Selected passage -
· · · ·
CosmoNova 1.0.8

CosmoNova

A T-SQL-compatible database engine for .NET 10, packaged as a single embeddable assembly. Born from merging two existing libraries into one tightly-coupled unit:

• The LSM-tree storage engine previously published as CosmoKv (MVCC snapshot-isolation transactions, WAL durability, value-log indirection, background compaction). C# port of Dgraph's Badger v4.
• The T-SQL query engine previously housed inside CosmoSQLClient.CosmoKv (lexer, parser, planner, executor, schema catalog) — a substantial subset of T-SQL 2025 syntax compatible with what SQL Server accepts.

Putting them in one assembly is intentional: the executor has free access to storage internals (cursor reuse, index-aware planning, in-place row materialization), which is the source of the 32–60× perf advantage over SQL Server 2025 measured in the cross-engine benchmarks below.

Two API surfaces, one assembly

Most application code reaches CosmoNova through the CosmoKvConnection facade in CosmoSQLClient.CosmoKv v6.0+, which implements the standard ISqlDatabase interface used across the CosmoSQLClient driver family. Direct use of CosmoNova.Sql.* types is intended for daemons and tooling that host the engine themselves.

Quick start — storage API

using CosmoKv;

await using var db = await Db.OpenAsync(DbOptions.Default("/tmp/mydb"));

await db.SetAsync("hello"u8.ToArray(), "world"u8.ToArray());
byte[]? v = await db.GetAsync("hello"u8.ToArray());

await using (var txn = db.BeginTransaction(update: true))
{
    txn.Set("a"u8.ToArray(), "1"u8.ToArray());
    txn.Set("b"u8.ToArray(), "2"u8.ToArray());
    await txn.CommitAsync();
}

await foreach (var item in db.IterateAsync(IteratorOptions.WithPrefix("user:"u8.ToArray())))
{
    byte[] value = await item.ReadValueAsync();
}

Quick start — SQL API (via the CosmoSQLClient.CosmoKv facade)
· · · ·
What is asked -
**A)** Rewrite the stretch of the CosmoNova description from "Putting them in" through "cross-engine benchmarks below.", swapping "intentional" for "deliberate".
**B)** Answer these from the CosmoNova description:
(i) Which version of .NET is the engine built for?
(ii) The storage engine is a C# port of which library?
(iii) Through which facade does most application code reach CosmoNova?
Rely on the CosmoNova description alone.

Data provided -
· · · ·
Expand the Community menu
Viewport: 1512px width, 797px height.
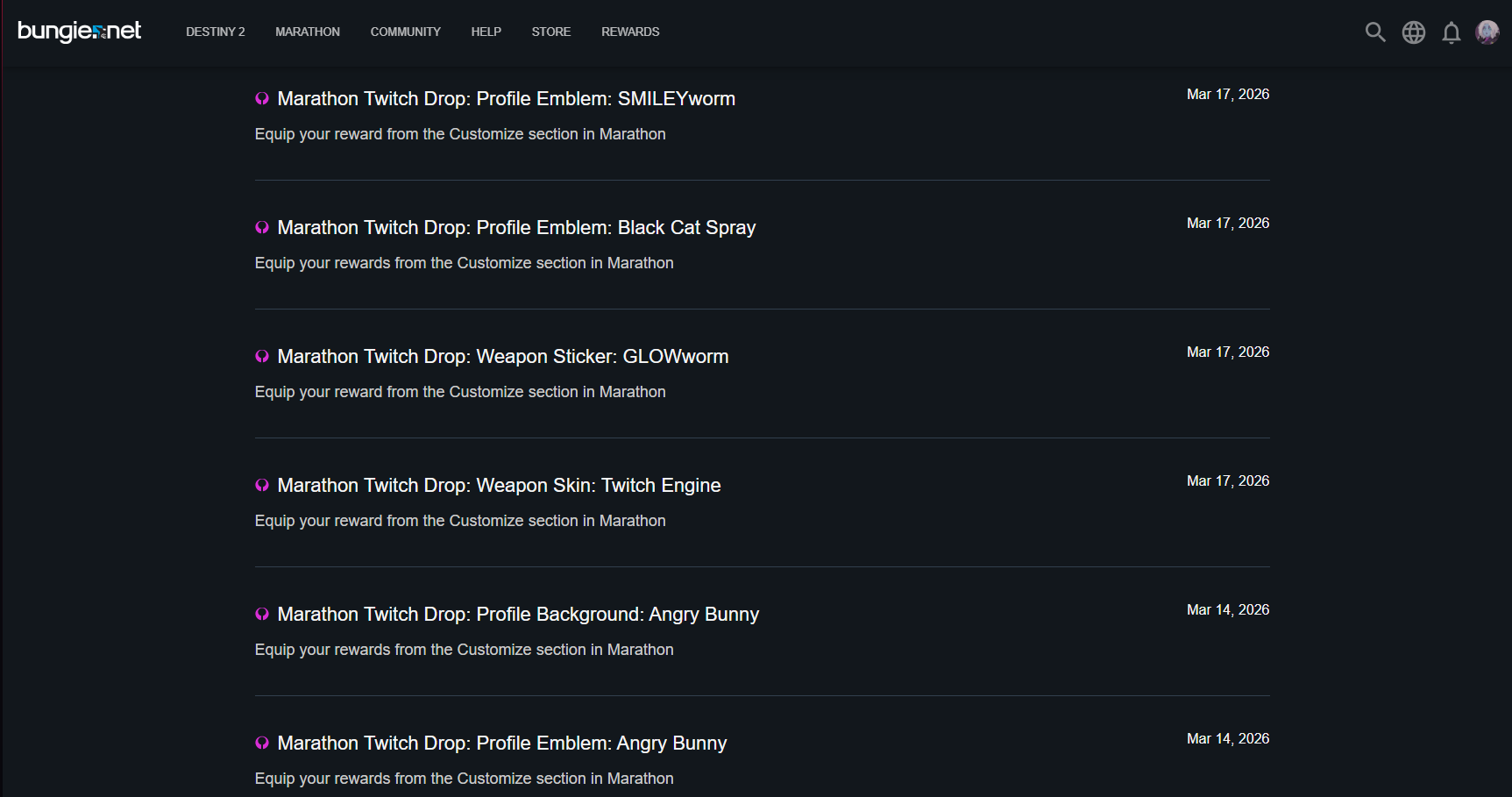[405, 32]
· · · ·
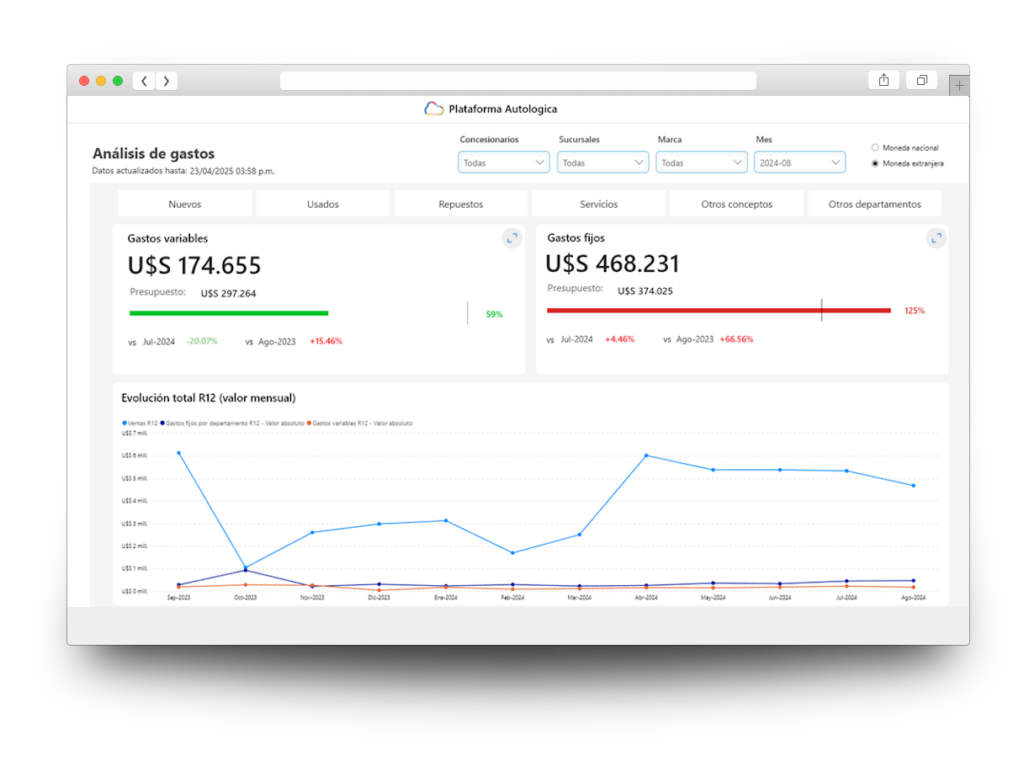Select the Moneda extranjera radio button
· · · ·
Answers per task -
**A)**
Putting them in one assembly is deliberate: the executor has free access to storage internals (cursor reuse, index-aware planning, in-place row materialization), which is the source of the 32–60× perf advantage over SQL Server 2025 measured in the cross-engine benchmarks below.

**B)**
(i) .NET 10
(ii) Dgraph's Badger v4
(iii) The CosmoKvConnection facade in CosmoSQLClient.CosmoKv v6.0+